Studio album by Survivor
- Released: June 8, 1982
- Recorded: 1981–1982
- Studio: Rumbo Recorders (Los Angeles)
- Genre: Hard rock
- Length: 38:11
- Label: Scotti Bros.
- Producer: Frankie Sullivan

Survivor chronology
| Premonition (1981) | Eye of the Tiger (1982) | Caught in the Game (1983) |

Singles from Eye of the Tiger
- "Eye of the Tiger" Released: May 1982; "American Heartbeat" Released: September 1982; "The One That Really Matters" Released: January 1983;

= Eye of the Tiger (album) =

Eye of the Tiger is the third studio album by American rock band Survivor, released on June 8, 1982. It reached No. 2 on the US Billboard 200 chart.

The album features the title track, which is also the theme song of the film Rocky III. The single went to No. 1 in both the US and UK, while "American Heartbeat" reached No. 17 in the US. Both singles also made the charts in Germany.

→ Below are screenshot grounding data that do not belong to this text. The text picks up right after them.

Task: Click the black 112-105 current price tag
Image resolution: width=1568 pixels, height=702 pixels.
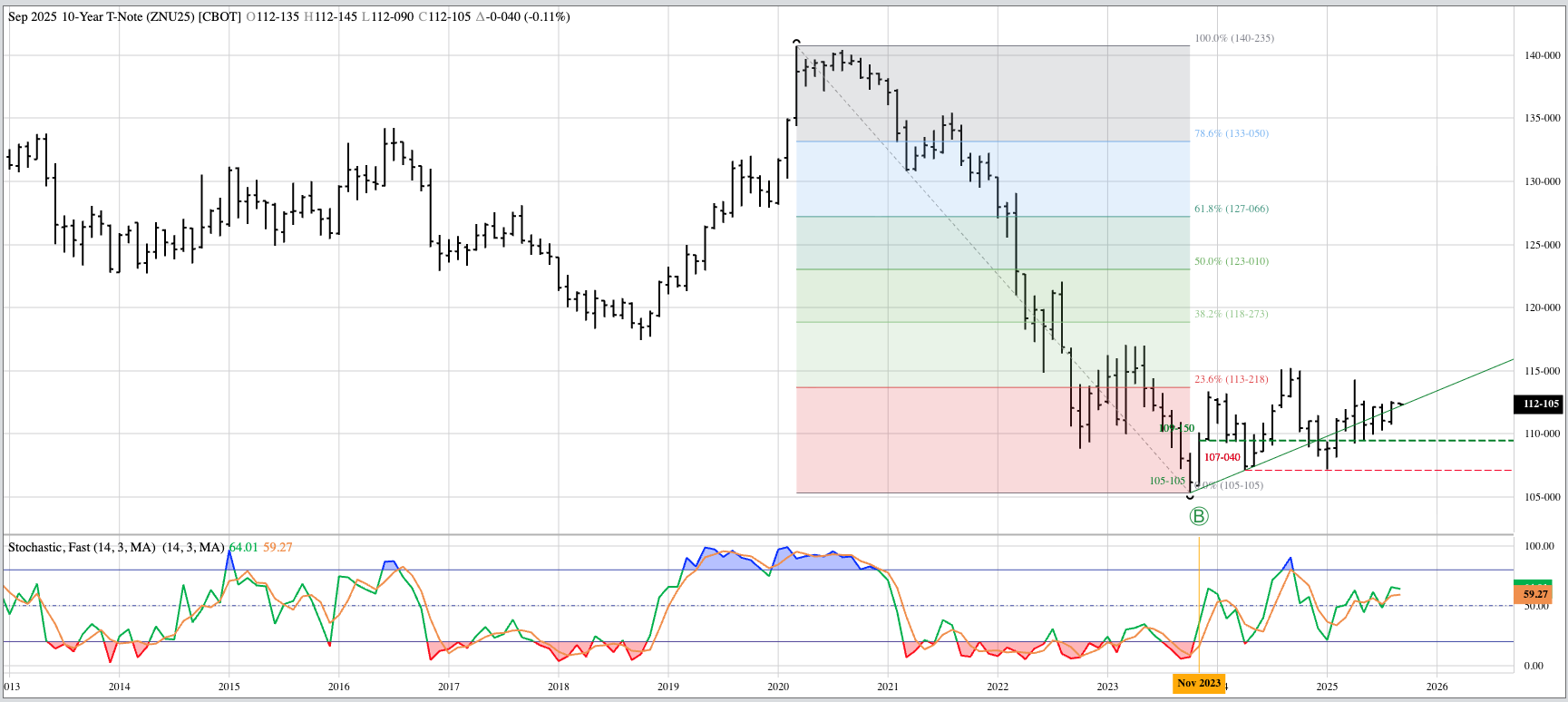Action: click(1540, 404)
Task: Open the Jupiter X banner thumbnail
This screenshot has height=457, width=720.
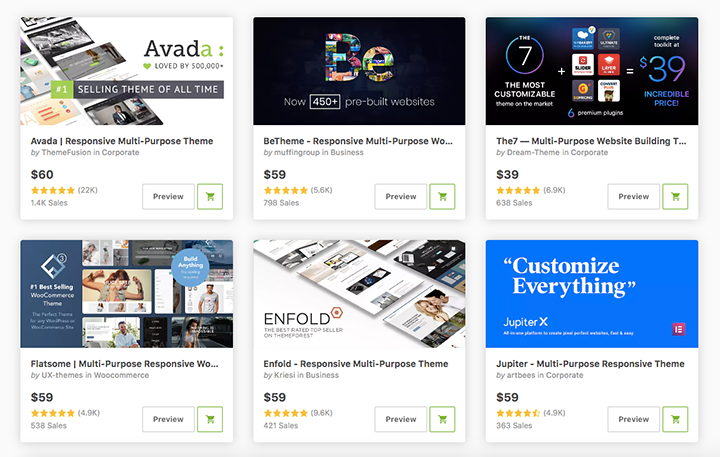Action: coord(592,294)
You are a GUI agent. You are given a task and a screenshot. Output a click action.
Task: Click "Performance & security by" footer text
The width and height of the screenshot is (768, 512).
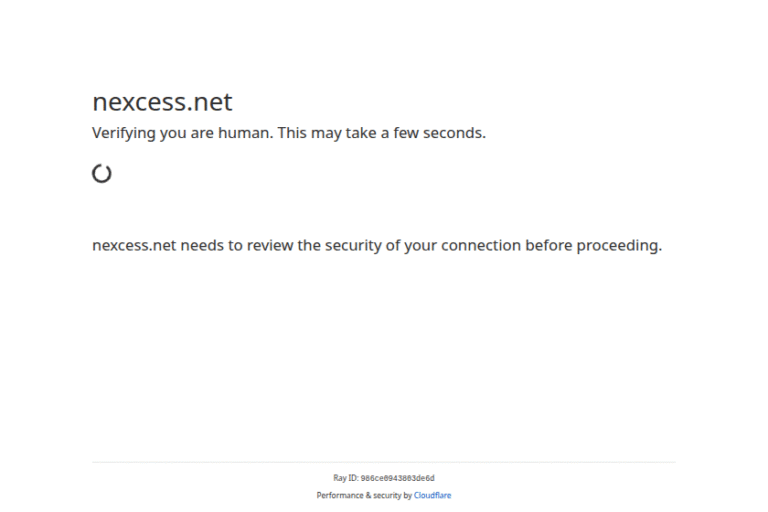[364, 495]
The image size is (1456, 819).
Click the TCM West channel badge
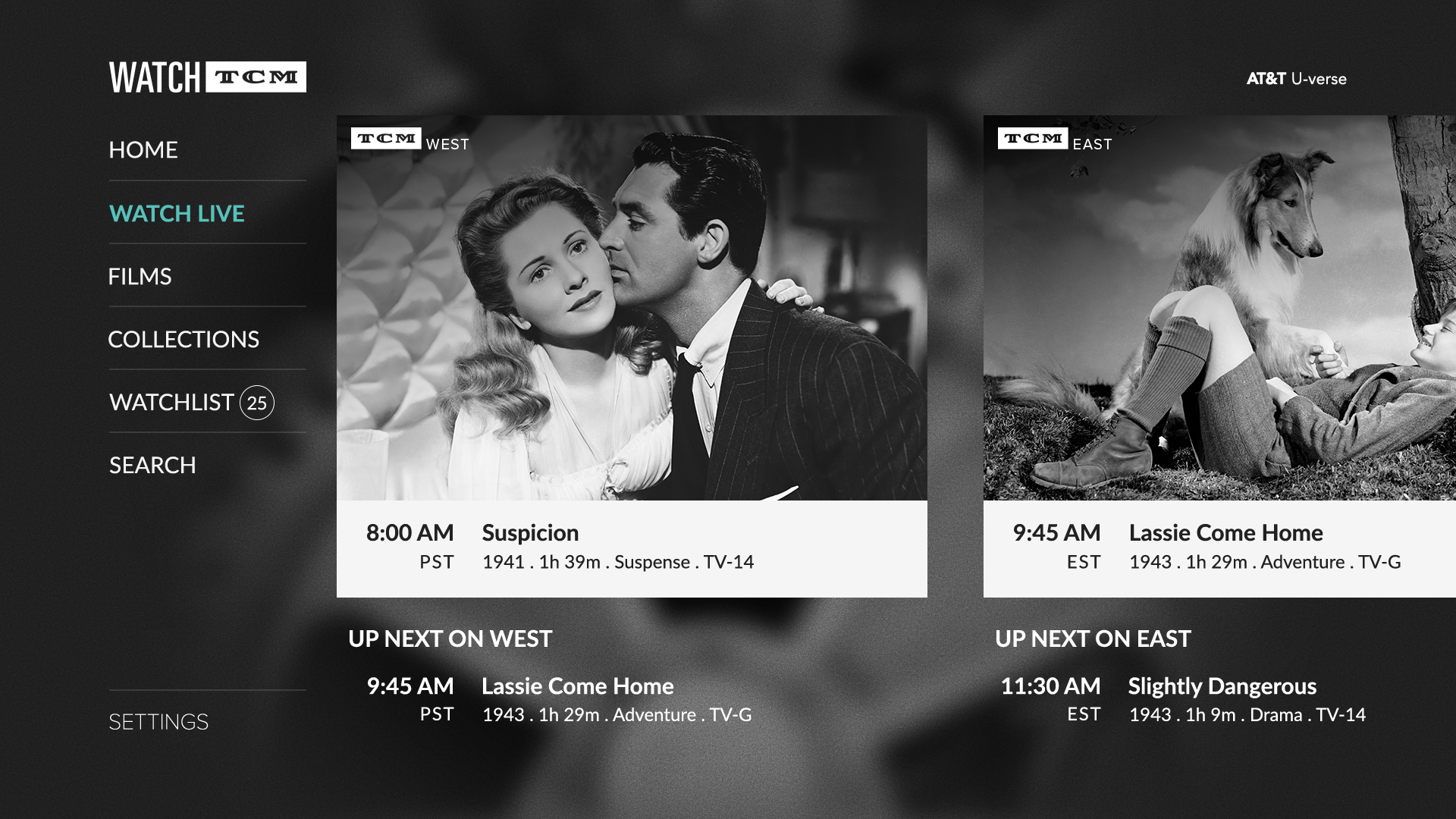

Following the temporary disbandment of Survivor in 1989, Jimi Jamison recorded a cover of "Ever Since the World Began" for the film Lock Up.

==Reception==

AllMusic's brief retrospective review was dismissive of the album, declaring that "nothing here really scales the same height as the title track".

Professional ratings
Review scores
| Source | Rating |
| AllMusic | Star Half star |
| Record Mirror | Star |

==Track listing==

Side one
| No. | Title | Length |
|---|---|---|
| 1. | "Eye of the Tiger" | 4:04 |
| 2. | "Feels Like Love" | 4:08 |
| 3. | "Hesitation Dance" | 3:52 |
| 4. | "The One That Really Matters" | 3:32 |
| 5. | "I'm Not That Man Anymore" | 4:49 |

Side two
| No. | Title | Length |
|---|---|---|
| 6. | "Children of the Night" | 4:45 |
| 7. | "Ever Since the World Began" | 3:48 |
| 8. | "American Heartbeat" | 4:10 |
| 9. | "Silver Girl" | 4:52 |
| Total length: |  | 38:11 |

== Personnel ==
Personnel taken from Eye of the Tiger liner notes.

Survivor
- Dave Bickler – lead vocals
- Frankie Sullivan – lead and rhythm guitars, acoustic 12-string guitars, backing vocals
- Jim Peterik – piano, B3 organ, electric guitar, acoustic 12-string guitar, backing vocals
- Stephan Ellis – bass
- Marc Droubay – drums

Additional musicians
- Daryl Dragon – additional keyboards, synthesizers, E-mu Emulator
- Fergie Frederiksen – backing vocals

Production
- Jim Peterik – producer, arrangements
- Frankie Sullivan – producer, arrangements
- Phil Bonanno – engineer
- Mike Clink – engineer
- Hill Brim Swimmer – assistant engineer
- Doug Sax – mastering
- Glen Christensen – back cover photography

- Studios
- Recorded at Rumbo Recorders (Los Angeles, California).
- Mastered at the Mastering Lab (Hollywood, California).

==Charts==

| Chart (1982) | Peak position |
|---|---|
| Australian Albums (Kent Music Report) | 26 |
| Austrian Albums (Ö3 Austria) | 6 |
| Canada Top Albums/CDs (RPM) | 4 |
| Dutch Albums (Album Top 100) | 29 |
| Finnish Albums (The Official Finnish Charts) | 10 |
| German Albums (Offizielle Top 100) | 31 |
| Italian Albums (Musica e Dischi) | 24 |
| Japanese Albums (Oricon) | 17 |
| New Zealand Albums (RMNZ) | 23 |
| Norwegian Albums (VG-lista) | 3 |
| Swedish Albums (Sverigetopplistan) | 13 |
| UK Albums (Official Charts) | 12 |
| US Billboard 200 | 2 |

==Certifications==

| Region | Certification | Certified units/sales |
| Australia (ARIA) | Platinum | 50,000^{^} |
| Canada (Music Canada) | Platinum | 100,000^{^} |
| Hong Kong (IFPI Hong Kong) | Gold | 10,000^{*} |
| United States (RIAA) | Platinum | 1,000,000^{^} |
^{*} Sales figures based on certification alone. ^{^} Shipments figures based on certification alone.